The chin can be changed by shaving the bone to the desired shape or through a procedure called “sliding genioplasty”. In a sliding genioplasty the chin-bone is cut through from front to back to separate a “horseshoe” of bone. This horseshoe can be moved forwards or backwards to correct a receding or protruding chin and sometimes another section of bone is removed altogether so that when the horseshoe is reattached, the chin is shorter. The angle of the original cut also affects the final height of the chin. Implants or bone-filler paste can also be used to correct a receding chin. The incision for chin work is made in the lower gums. Liposuction can also be used under a masculine chin to help remove weight from the lower face.
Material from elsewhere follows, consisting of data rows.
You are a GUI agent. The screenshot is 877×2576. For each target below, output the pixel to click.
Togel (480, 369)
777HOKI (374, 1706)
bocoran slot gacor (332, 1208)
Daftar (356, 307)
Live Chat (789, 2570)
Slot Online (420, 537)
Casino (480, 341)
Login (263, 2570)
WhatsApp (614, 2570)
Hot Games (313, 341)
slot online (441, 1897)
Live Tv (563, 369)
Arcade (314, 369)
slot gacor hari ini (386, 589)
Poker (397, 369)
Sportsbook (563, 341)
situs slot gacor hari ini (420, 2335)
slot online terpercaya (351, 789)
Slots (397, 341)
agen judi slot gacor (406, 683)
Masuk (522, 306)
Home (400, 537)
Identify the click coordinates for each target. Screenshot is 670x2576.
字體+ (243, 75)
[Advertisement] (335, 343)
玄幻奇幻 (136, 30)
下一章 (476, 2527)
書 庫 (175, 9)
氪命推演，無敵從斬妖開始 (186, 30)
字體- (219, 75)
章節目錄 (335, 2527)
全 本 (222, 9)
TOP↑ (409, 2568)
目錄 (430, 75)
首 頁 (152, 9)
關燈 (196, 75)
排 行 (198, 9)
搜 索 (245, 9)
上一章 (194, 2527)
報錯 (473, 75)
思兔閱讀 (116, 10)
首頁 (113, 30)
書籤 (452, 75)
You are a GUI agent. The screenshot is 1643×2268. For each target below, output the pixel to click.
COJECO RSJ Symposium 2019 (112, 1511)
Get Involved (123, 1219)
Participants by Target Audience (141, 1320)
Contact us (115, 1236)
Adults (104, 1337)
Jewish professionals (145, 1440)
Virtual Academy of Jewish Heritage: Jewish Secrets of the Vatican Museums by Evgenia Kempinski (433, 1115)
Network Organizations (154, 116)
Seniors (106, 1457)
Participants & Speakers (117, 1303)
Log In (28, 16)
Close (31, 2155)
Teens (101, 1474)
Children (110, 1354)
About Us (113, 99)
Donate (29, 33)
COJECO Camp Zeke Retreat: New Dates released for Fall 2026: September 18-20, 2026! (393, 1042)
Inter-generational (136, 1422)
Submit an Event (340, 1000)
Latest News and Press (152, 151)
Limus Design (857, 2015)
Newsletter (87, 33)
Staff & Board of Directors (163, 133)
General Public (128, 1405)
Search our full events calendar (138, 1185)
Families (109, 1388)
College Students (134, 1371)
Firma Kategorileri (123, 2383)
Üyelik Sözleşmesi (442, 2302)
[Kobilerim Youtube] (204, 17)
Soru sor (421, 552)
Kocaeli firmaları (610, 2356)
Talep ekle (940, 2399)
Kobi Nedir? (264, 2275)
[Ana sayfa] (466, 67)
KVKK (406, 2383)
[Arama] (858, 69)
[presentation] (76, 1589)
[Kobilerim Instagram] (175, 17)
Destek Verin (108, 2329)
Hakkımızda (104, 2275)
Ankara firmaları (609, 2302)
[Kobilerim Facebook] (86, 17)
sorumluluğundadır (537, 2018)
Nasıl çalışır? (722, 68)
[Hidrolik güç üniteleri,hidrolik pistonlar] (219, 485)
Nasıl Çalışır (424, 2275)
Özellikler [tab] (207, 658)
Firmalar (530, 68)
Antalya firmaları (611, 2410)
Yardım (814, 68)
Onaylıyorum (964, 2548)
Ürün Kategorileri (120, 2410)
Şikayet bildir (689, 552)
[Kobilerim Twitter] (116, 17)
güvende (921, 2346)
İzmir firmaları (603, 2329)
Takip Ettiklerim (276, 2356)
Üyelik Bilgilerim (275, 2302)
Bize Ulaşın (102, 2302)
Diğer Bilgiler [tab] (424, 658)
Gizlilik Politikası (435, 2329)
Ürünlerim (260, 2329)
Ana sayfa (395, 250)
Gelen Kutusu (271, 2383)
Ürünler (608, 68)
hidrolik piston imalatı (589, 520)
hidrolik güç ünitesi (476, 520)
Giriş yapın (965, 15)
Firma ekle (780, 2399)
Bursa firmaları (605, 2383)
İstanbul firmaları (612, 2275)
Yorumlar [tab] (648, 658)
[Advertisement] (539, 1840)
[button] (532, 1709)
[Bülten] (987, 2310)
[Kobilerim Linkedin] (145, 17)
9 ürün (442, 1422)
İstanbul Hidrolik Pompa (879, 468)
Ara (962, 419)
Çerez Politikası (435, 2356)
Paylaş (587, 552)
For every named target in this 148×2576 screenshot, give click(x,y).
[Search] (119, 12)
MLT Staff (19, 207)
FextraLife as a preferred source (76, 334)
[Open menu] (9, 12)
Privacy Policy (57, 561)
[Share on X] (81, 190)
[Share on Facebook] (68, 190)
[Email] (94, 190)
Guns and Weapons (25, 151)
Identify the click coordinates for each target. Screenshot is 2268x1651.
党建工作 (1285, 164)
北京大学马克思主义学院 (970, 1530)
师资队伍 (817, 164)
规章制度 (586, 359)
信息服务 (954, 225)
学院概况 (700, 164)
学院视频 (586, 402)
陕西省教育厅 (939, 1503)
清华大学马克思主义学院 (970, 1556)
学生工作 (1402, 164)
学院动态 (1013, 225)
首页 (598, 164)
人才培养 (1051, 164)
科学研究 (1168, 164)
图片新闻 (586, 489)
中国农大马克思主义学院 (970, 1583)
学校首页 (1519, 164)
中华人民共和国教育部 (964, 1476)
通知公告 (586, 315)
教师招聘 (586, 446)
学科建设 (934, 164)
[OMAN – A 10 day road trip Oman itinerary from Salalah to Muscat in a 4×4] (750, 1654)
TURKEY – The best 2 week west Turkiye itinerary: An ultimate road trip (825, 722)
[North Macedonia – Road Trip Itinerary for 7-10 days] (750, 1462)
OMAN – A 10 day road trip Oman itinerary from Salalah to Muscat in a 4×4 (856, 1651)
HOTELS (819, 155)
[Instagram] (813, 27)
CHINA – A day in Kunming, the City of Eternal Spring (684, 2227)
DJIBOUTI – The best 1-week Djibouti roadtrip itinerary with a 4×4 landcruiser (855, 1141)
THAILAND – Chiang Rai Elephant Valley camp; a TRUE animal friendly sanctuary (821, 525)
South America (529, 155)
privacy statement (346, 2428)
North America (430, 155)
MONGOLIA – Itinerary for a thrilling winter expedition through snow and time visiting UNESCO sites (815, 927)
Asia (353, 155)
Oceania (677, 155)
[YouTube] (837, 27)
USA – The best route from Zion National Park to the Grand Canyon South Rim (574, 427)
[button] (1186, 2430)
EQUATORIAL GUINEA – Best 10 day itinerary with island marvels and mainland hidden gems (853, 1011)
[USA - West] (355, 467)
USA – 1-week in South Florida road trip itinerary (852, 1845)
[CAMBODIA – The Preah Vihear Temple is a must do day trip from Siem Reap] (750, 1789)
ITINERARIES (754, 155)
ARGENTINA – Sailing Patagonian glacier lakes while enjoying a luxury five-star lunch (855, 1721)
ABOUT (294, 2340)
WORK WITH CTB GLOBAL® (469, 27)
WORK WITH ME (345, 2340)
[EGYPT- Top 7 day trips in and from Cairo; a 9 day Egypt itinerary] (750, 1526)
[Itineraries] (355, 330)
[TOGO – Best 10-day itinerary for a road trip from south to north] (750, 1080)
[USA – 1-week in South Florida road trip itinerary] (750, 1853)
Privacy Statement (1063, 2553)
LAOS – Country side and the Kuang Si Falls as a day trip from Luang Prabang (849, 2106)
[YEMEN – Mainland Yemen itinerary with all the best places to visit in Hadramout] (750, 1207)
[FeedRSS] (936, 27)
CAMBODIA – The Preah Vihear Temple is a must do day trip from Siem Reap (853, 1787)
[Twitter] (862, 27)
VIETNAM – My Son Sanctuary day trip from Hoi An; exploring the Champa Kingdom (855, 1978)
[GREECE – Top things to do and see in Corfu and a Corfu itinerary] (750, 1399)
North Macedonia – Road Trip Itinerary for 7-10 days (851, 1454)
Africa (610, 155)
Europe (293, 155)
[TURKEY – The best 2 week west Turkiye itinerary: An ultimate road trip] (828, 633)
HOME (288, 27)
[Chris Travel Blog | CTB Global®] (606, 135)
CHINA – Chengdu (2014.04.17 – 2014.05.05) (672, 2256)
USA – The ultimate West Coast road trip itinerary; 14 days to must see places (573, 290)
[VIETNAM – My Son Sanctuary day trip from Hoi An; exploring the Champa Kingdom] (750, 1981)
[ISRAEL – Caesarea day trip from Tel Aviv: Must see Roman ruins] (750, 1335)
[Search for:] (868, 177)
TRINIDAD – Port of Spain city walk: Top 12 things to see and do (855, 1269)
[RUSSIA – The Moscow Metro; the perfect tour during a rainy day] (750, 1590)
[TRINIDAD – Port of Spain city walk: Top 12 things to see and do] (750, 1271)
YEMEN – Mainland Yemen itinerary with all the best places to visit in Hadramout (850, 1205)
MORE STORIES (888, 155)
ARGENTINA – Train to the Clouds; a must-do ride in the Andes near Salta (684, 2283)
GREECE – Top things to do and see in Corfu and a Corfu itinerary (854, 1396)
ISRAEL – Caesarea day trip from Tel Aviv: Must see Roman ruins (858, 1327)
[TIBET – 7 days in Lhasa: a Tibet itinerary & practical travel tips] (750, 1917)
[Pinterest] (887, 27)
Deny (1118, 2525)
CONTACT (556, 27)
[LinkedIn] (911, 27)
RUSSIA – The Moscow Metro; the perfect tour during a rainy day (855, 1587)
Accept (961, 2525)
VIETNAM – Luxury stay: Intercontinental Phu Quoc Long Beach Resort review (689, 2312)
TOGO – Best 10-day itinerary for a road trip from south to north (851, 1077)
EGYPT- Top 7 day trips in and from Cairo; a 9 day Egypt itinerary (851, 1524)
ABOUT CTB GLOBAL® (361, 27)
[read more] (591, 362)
The jawbone can be reduced by bone shaving or cutting and quite a lot of bone can be cut away to round off and narrow the square corners at the back. To make the jaw even narrower the large masseter muscles that attach to the corners can be surgically reduced. Incisions for jaw work are usually made inside the mouth but are occasionally made externally under the jaw. Patients over the age of about 40 often experience some loose skin around the jaw after bone has been removed from the jaw or chin. This can be tightened up a few months after the original procedure with a lower face-lift.
The Adam’s apple can be reduced (a procedure often referred to as a tracheal or “trach” shave) but there is a limit to how much can be removed without risking permanent damage to the extremely delicate voice box. Also, the cartilage that forms the Adam’s apple tends to harden with age which may limit the amount that can be removed in an older patient. The incision for a trach shave is either made directly over the Adam’s apple or just under the chin. Trach shaves seem to carry a higher risk of complications than most other FFS procedures and should always be considered very carefully.